Regarding a topic previously discussed in Caaflog, the cover story in the Washington Post on Sunday, April 15, 2007, contained a story by Steve Fainaru, "Four Hired Guns in an Armored Truck, Bullets Flying, and a Pickup and a Taxi Brought to a Halt. Who Did the Shooting and Why? A Chaotic Day On Baghdad's Airport Road," that included an interesting narrative about the "unresolved" (cf. ambiguous) jurisdiction of the UCMJ over government contractors. To wit:
The U.S. military has brought charges against dozens of soldiers and Marines in Iraq, including 64 servicemen linked to murders. Not a single case has been brought against a security contractor, and confusion is widespread among contractors and the military over what laws, if any, apply to their conduct. The Pentagon estimates that at least 20,000 security contractors work in Iraq, the size of an additional division.
Private contractors were granted immunity from the Iraqi legal process in 2004 by L. Paul Bremer, head of the Coalition Provisional Authority, the U.S. occupation government. More recently, the military and Congress have moved to establish guidelines for prosecuting contractors under U.S. law or the Uniform Code of Military Justice, but so far the issue remains unresolved.
10 comments:
Uh oh, here comes No Man. Do you have any questions about Blakely?
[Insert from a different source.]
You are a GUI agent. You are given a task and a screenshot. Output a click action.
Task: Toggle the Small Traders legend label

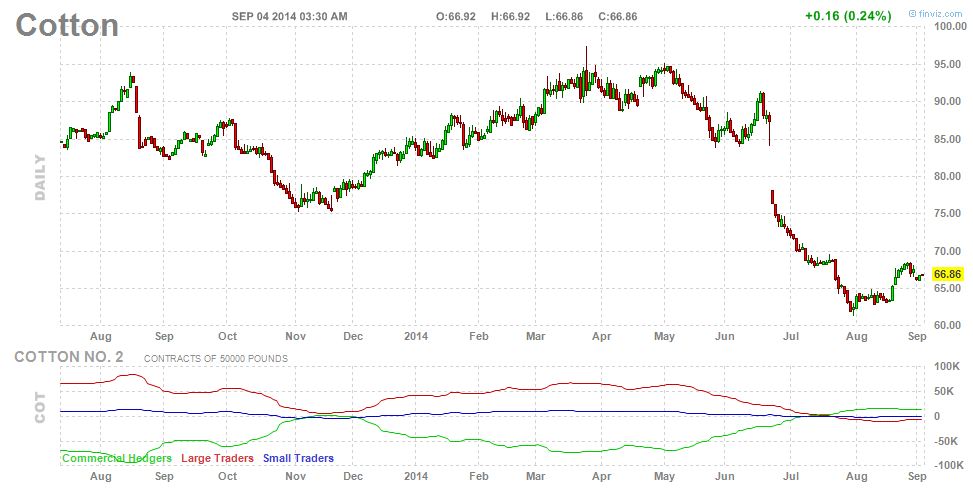point(298,458)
JO'C beat me to the punch. The article, and a couple others across the country this weekend, gets the central issue reversed. Everyone knows what law(s) applies, no one knows how to implement it. I am looking forward to a fun filled day at CAAF and the JSC Code Committee briefing.
Does anyone know where I could find a copy of the guidelines that Congress and the military are trying to put forward? It would really help with a paper I'm trying to write.
Does anyone know where a government contractor convicted under UCMJ jurisdiction would be confined?! Has anyone thought that far ahead?
I would imagine at Fort Leavenworth. Why would a civilian subject to military jurisidiction be treated any differently than military members subject to military jurisdiction.
To answer Guert's question, because he is not subject to UCMJ jurisdiction in Ft Leavenwortg, KS. The confinement issue is actually relatively standard of the problem Col Graham created. Is the civilian the same as a military person when he is in Ft. Leavenworth, KS-ie not in the field? The answer must be that they are different, but how they could or should be treated differently is the real question.
Keep in mind that under Article 2(a)(7), a court-martial has jurisdiction over "Persons in custody of the armed forces serving a sentence imposed by a court-martial." So if a civilian contractor were court-martialed and did time in, say, the USDB, there would continue to be court-martial jurisdiction over the individual. This jurisdiction is important -- and, on at least on occasion, I've seen it actually used -- to exert control over a prisoner who continues to be confined in a military facility after execution of a punitive discharge arising from a court-martial conviction.
Tsk, tsk, No Man. That was an easy one.
Please pardon my typos when I typed my earlier comment. You get the idea.